__Activity__
Each line from the one that contains "Privacy Policy (630, 494)" to the last line of the records below must be restated word for word.

Collected data
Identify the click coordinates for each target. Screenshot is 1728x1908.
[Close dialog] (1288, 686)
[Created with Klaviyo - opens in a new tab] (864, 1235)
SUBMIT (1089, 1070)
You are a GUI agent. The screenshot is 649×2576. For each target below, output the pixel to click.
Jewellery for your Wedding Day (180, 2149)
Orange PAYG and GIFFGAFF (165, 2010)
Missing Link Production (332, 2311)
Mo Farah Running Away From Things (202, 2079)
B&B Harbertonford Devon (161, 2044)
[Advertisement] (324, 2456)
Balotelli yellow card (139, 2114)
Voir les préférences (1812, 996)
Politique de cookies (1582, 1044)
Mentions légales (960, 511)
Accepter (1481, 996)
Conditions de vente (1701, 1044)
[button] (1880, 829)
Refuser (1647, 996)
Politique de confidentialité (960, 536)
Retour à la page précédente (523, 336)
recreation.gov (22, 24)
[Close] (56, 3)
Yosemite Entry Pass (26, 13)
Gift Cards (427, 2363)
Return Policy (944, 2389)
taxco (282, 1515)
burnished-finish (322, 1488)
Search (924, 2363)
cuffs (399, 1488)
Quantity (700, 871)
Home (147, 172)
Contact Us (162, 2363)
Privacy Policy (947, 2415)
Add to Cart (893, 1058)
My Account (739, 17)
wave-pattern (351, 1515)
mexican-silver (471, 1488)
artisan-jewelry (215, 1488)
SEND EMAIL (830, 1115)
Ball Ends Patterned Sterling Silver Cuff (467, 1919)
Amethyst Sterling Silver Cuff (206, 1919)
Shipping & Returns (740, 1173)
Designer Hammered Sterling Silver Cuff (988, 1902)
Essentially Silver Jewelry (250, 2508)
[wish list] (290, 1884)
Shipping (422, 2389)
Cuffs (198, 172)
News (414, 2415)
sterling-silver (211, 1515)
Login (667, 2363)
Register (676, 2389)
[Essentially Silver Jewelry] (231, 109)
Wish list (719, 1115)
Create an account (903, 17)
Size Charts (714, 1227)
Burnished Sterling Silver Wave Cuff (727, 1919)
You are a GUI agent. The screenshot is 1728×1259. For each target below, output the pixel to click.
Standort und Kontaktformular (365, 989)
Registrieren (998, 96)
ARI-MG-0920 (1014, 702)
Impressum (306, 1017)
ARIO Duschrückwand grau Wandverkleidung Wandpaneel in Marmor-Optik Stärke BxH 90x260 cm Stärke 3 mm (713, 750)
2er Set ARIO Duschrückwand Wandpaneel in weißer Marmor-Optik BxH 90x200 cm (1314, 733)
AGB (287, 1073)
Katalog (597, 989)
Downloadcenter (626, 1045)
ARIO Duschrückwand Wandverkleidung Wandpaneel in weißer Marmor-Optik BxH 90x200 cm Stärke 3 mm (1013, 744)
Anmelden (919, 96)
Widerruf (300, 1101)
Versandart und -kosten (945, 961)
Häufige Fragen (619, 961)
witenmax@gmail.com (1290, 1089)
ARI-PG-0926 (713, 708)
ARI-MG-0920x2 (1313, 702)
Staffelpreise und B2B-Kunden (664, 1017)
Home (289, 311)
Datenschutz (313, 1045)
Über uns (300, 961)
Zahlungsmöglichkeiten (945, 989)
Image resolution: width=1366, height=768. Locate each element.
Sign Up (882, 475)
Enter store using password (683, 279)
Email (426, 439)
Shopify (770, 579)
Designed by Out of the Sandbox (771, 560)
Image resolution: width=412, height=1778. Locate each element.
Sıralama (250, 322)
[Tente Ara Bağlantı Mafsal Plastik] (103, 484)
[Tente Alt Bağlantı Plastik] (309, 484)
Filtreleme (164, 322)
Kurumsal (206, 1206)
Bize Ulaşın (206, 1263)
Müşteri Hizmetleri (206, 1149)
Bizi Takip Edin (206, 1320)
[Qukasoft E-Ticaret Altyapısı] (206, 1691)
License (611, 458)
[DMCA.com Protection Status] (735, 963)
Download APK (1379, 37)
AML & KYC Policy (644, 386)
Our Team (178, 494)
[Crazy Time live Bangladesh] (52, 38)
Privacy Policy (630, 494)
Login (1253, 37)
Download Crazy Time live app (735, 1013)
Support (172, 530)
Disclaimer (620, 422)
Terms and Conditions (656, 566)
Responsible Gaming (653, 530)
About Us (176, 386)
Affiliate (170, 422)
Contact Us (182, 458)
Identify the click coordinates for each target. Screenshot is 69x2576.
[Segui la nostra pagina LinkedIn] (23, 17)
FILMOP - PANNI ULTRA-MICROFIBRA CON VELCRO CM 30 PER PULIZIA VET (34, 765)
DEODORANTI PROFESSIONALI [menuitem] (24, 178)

__Answer section__
Privacy Policy (630, 494)
Login (1253, 37)
Download Crazy Time live app (735, 1013)
Support (172, 530)
Disclaimer (620, 422)
Terms and Conditions (656, 566)
Responsible Gaming (653, 530)
About Us (176, 386)
Affiliate (170, 422)
Contact Us (182, 458)
Identify the click coordinates for each target. Screenshot is 69x2576.
[Segui la nostra pagina LinkedIn] (23, 17)
FILMOP - PANNI ULTRA-MICROFIBRA CON VELCRO CM 30 PER PULIZIA VET (34, 765)
DEODORANTI PROFESSIONALI [menuitem] (24, 178)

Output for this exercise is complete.